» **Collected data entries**
== Segment start ==

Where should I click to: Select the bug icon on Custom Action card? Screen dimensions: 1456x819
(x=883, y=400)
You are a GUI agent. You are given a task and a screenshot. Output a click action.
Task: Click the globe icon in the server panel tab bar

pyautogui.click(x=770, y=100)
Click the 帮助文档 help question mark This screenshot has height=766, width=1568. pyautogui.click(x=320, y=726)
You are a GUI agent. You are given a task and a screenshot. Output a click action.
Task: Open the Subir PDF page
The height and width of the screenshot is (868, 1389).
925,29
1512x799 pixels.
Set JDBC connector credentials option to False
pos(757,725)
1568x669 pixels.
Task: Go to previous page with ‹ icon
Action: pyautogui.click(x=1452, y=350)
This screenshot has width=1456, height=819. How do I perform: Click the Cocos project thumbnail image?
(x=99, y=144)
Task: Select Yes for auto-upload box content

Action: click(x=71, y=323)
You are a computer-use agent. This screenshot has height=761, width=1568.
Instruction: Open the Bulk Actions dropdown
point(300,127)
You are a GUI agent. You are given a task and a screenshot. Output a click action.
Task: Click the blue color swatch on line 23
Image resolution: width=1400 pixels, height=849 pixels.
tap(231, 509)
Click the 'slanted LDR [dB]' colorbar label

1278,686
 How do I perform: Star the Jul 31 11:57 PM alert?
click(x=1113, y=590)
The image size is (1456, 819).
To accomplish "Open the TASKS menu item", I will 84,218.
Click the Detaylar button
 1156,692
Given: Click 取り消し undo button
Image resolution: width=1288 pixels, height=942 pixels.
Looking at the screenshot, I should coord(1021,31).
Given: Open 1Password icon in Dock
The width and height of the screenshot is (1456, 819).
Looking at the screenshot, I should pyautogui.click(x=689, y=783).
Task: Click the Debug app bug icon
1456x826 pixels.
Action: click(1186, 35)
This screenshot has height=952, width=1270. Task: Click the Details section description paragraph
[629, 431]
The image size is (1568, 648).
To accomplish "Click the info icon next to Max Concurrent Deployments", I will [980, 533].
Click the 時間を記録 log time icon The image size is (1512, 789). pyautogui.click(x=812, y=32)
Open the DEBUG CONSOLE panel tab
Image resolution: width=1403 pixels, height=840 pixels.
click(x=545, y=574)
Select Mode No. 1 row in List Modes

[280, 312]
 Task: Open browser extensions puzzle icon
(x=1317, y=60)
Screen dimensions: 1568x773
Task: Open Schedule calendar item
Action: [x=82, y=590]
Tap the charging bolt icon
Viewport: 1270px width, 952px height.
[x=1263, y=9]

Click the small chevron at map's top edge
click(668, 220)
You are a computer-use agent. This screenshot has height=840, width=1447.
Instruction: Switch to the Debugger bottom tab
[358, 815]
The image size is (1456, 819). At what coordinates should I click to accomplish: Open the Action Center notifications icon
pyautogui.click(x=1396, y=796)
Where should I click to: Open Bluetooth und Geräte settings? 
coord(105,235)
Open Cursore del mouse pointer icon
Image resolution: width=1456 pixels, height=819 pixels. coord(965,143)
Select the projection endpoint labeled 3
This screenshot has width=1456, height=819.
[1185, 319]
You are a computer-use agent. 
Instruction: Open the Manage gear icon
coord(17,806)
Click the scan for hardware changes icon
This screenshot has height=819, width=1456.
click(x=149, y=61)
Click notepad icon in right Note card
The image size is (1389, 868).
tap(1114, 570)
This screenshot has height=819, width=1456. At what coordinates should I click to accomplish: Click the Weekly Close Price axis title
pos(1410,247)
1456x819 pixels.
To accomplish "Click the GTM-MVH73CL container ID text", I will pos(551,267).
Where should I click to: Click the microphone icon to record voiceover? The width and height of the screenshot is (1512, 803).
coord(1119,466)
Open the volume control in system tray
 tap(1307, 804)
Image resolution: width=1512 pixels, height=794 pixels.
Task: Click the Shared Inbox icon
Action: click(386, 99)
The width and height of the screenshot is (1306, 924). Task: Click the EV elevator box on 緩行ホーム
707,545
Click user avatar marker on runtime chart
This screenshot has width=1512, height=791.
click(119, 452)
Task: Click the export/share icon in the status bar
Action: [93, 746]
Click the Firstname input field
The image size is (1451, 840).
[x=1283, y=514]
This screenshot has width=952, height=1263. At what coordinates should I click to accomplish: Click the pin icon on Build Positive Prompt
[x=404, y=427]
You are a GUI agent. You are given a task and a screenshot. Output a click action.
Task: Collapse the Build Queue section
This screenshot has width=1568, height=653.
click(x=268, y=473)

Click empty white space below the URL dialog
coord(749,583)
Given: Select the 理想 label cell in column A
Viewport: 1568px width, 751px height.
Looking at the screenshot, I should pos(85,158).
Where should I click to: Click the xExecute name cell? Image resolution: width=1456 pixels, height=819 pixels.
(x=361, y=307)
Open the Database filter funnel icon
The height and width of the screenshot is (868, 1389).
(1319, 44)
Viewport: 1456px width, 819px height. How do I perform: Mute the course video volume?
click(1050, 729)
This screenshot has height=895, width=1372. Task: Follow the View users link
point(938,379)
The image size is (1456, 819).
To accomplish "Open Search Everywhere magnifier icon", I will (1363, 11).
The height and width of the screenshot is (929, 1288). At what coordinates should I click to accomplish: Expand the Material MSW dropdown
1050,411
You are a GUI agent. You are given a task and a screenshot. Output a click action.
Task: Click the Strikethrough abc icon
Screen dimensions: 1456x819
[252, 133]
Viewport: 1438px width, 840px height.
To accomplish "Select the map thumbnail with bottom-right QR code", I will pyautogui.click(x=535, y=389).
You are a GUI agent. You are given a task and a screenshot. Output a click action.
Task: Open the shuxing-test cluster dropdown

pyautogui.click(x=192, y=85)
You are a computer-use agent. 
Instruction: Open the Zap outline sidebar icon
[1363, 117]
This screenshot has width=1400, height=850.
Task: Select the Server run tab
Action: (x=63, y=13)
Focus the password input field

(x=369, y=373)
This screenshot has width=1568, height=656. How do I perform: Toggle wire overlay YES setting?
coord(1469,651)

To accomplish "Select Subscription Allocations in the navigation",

== Segment end ==

» **WHAT NEEDS TO BE DONE**
Of the entries above, repeat exactly the lines between the line with "Image resolution: width=1400" and the line with "Given: Open 1Password icon in Dock", inclusive, and no others.

» **OUTPUT FOR THIS EXERCISE**
Image resolution: width=1400 pixels, height=849 pixels.
tap(231, 509)
Click the 'slanted LDR [dB]' colorbar label

1278,686
 How do I perform: Star the Jul 31 11:57 PM alert?
click(x=1113, y=590)
The image size is (1456, 819).
To accomplish "Open the TASKS menu item", I will 84,218.
Click the Detaylar button
 1156,692
Given: Click 取り消し undo button
Image resolution: width=1288 pixels, height=942 pixels.
Looking at the screenshot, I should coord(1021,31).
Given: Open 1Password icon in Dock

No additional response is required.